Put the data below into a numbered list, omitting any blank lines.
-- begin --
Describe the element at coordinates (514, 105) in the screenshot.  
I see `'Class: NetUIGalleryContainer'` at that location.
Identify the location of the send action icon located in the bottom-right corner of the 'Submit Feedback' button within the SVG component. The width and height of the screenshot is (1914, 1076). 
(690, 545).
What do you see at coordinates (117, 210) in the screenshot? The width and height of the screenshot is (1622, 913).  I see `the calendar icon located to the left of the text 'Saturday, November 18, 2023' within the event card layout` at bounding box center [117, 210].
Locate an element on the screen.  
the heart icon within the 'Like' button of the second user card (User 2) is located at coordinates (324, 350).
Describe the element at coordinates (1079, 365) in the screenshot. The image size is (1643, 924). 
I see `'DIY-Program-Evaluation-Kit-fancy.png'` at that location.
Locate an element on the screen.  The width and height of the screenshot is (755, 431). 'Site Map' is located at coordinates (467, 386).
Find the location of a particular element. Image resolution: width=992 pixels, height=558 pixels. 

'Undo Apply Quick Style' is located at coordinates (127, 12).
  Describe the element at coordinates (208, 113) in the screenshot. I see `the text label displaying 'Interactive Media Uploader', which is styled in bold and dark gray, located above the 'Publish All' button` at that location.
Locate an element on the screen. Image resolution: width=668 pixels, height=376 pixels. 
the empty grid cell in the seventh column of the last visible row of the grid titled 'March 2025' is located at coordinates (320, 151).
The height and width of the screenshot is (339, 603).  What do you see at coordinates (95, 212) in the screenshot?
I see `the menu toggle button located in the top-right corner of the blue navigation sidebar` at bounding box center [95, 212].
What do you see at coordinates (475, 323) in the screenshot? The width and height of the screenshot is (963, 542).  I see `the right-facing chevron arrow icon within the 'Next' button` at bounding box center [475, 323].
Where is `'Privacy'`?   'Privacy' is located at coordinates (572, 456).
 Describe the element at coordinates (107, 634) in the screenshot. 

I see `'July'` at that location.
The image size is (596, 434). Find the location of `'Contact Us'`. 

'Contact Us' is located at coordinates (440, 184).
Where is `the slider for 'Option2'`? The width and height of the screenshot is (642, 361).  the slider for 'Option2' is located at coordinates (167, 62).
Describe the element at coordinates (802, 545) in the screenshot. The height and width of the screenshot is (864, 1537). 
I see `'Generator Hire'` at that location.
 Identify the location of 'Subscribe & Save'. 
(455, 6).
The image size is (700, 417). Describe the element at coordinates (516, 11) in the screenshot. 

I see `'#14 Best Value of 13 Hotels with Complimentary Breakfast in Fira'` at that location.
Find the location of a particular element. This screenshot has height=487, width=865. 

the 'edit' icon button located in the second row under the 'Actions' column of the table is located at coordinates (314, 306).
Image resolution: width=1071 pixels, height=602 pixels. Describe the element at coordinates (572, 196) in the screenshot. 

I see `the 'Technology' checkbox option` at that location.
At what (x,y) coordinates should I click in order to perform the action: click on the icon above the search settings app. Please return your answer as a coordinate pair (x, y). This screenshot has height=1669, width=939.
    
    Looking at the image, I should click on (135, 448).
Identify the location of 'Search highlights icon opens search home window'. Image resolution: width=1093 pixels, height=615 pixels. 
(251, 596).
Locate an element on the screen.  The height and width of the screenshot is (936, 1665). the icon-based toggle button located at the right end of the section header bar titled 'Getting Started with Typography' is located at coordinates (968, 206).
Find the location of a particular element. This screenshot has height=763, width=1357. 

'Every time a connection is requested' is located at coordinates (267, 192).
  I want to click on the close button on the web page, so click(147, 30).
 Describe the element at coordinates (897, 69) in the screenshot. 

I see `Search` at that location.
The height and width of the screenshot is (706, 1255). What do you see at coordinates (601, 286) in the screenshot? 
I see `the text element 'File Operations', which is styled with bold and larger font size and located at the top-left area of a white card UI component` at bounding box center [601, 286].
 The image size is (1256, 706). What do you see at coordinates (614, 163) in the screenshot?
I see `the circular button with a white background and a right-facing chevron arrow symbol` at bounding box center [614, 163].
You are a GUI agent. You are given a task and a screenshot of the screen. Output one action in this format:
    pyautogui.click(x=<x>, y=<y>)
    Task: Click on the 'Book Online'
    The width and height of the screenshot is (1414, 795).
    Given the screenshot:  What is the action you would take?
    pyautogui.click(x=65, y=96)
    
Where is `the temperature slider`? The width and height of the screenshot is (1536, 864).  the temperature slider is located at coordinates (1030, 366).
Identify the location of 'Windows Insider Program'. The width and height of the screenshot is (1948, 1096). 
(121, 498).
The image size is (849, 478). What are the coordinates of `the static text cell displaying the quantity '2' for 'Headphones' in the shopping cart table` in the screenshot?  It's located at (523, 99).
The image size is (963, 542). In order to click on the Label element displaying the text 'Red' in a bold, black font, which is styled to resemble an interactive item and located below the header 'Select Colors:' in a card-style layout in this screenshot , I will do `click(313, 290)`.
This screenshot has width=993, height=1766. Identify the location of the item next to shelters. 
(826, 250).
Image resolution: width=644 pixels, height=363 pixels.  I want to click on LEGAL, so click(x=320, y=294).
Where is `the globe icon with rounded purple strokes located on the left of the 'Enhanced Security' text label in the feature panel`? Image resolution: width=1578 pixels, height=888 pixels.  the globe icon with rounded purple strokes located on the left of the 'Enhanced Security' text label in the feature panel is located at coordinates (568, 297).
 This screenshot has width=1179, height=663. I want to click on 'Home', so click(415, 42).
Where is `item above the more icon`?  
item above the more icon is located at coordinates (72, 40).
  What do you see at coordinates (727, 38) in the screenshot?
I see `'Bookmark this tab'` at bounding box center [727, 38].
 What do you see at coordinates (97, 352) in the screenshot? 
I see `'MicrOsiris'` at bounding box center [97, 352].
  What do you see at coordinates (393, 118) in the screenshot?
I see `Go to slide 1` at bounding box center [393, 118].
-- end --
• [Solution to the exercise]
1. Describe the element at coordinates (514, 105) in the screenshot.  
2. I see `'Class: NetUIGalleryContainer'` at that location.
3. Identify the location of the send action icon located in the bottom-right corner of the 'Submit Feedback' button within the SVG component. The width and height of the screenshot is (1914, 1076). 
4. (690, 545).
5. What do you see at coordinates (117, 210) in the screenshot? The width and height of the screenshot is (1622, 913).  I see `the calendar icon located to the left of the text 'Saturday, November 18, 2023' within the event card layout` at bounding box center [117, 210].
6. Locate an element on the screen.  
7. the heart icon within the 'Like' button of the second user card (User 2) is located at coordinates (324, 350).
8. Describe the element at coordinates (1079, 365) in the screenshot. The image size is (1643, 924). 
9. I see `'DIY-Program-Evaluation-Kit-fancy.png'` at that location.
10. Locate an element on the screen.  The width and height of the screenshot is (755, 431). 'Site Map' is located at coordinates (467, 386).
11. Find the location of a particular element. Image resolution: width=992 pixels, height=558 pixels. 
12. 'Undo Apply Quick Style' is located at coordinates (127, 12).
13.   Describe the element at coordinates (208, 113) in the screenshot. I see `the text label displaying 'Interactive Media Uploader', which is styled in bold and dark gray, located above the 'Publish All' button` at that location.
14. Locate an element on the screen. Image resolution: width=668 pixels, height=376 pixels. 
15. the empty grid cell in the seventh column of the last visible row of the grid titled 'March 2025' is located at coordinates (320, 151).
16. The height and width of the screenshot is (339, 603).  What do you see at coordinates (95, 212) in the screenshot?
17. I see `the menu toggle button located in the top-right corner of the blue navigation sidebar` at bounding box center [95, 212].
18. What do you see at coordinates (475, 323) in the screenshot? The width and height of the screenshot is (963, 542).  I see `the right-facing chevron arrow icon within the 'Next' button` at bounding box center [475, 323].
19. Where is `'Privacy'`?   'Privacy' is located at coordinates (572, 456).
20.  Describe the element at coordinates (107, 634) in the screenshot. 
21. I see `'July'` at that location.
22. The image size is (596, 434). Find the location of `'Contact Us'`. 
23. 'Contact Us' is located at coordinates (440, 184).
24. Where is `the slider for 'Option2'`? The width and height of the screenshot is (642, 361).  the slider for 'Option2' is located at coordinates (167, 62).
25. Describe the element at coordinates (802, 545) in the screenshot. The height and width of the screenshot is (864, 1537). 
26. I see `'Generator Hire'` at that location.
27.  Identify the location of 'Subscribe & Save'. 
28. (455, 6).
29. The image size is (700, 417). Describe the element at coordinates (516, 11) in the screenshot. 
30. I see `'#14 Best Value of 13 Hotels with Complimentary Breakfast in Fira'` at that location.
31. Find the location of a particular element. This screenshot has height=487, width=865. 
32. the 'edit' icon button located in the second row under the 'Actions' column of the table is located at coordinates (314, 306).
33. Image resolution: width=1071 pixels, height=602 pixels. Describe the element at coordinates (572, 196) in the screenshot. 
34. I see `the 'Technology' checkbox option` at that location.
35. At what (x,y) coordinates should I click in order to perform the action: click on the icon above the search settings app. Please return your answer as a coordinate pair (x, y). This screenshot has height=1669, width=939.
36.     Looking at the image, I should click on (135, 448).
37. Identify the location of 'Search highlights icon opens search home window'. Image resolution: width=1093 pixels, height=615 pixels. 
38. (251, 596).
39. Locate an element on the screen.  The height and width of the screenshot is (936, 1665). the icon-based toggle button located at the right end of the section header bar titled 'Getting Started with Typography' is located at coordinates (968, 206).
40. Find the location of a particular element. This screenshot has height=763, width=1357. 
41. 'Every time a connection is requested' is located at coordinates (267, 192).
42.   I want to click on the close button on the web page, so click(147, 30).
43.  Describe the element at coordinates (897, 69) in the screenshot. 
44. I see `Search` at that location.
45. The height and width of the screenshot is (706, 1255). What do you see at coordinates (601, 286) in the screenshot? 
46. I see `the text element 'File Operations', which is styled with bold and larger font size and located at the top-left area of a white card UI component` at bounding box center [601, 286].
47.  The image size is (1256, 706). What do you see at coordinates (614, 163) in the screenshot?
48. I see `the circular button with a white background and a right-facing chevron arrow symbol` at bounding box center [614, 163].
49. You are a GUI agent. You are given a task and a screenshot of the screen. Output one action in this format:
50.     pyautogui.click(x=<x>, y=<y>)
51.     Task: Click on the 'Book Online'
52.     The width and height of the screenshot is (1414, 795).
53.     Given the screenshot:  What is the action you would take?
54.     pyautogui.click(x=65, y=96)
55. Where is `the temperature slider`? The width and height of the screenshot is (1536, 864).  the temperature slider is located at coordinates (1030, 366).
56. Identify the location of 'Windows Insider Program'. The width and height of the screenshot is (1948, 1096). 
57. (121, 498).
58. The image size is (849, 478). What are the coordinates of `the static text cell displaying the quantity '2' for 'Headphones' in the shopping cart table` in the screenshot?  It's located at (523, 99).
59. The image size is (963, 542). In order to click on the Label element displaying the text 'Red' in a bold, black font, which is styled to resemble an interactive item and located below the header 'Select Colors:' in a card-style layout in this screenshot , I will do `click(313, 290)`.
60. This screenshot has width=993, height=1766. Identify the location of the item next to shelters. 
61. (826, 250).
62. Image resolution: width=644 pixels, height=363 pixels.  I want to click on LEGAL, so click(x=320, y=294).
63. Where is `the globe icon with rounded purple strokes located on the left of the 'Enhanced Security' text label in the feature panel`? Image resolution: width=1578 pixels, height=888 pixels.  the globe icon with rounded purple strokes located on the left of the 'Enhanced Security' text label in the feature panel is located at coordinates (568, 297).
64.  This screenshot has width=1179, height=663. I want to click on 'Home', so click(415, 42).
65. Where is `item above the more icon`?  
66. item above the more icon is located at coordinates (72, 40).
67.   What do you see at coordinates (727, 38) in the screenshot?
68. I see `'Bookmark this tab'` at bounding box center [727, 38].
69.  What do you see at coordinates (97, 352) in the screenshot? 
70. I see `'MicrOsiris'` at bounding box center [97, 352].
71.   What do you see at coordinates (393, 118) in the screenshot?
72. I see `Go to slide 1` at bounding box center [393, 118].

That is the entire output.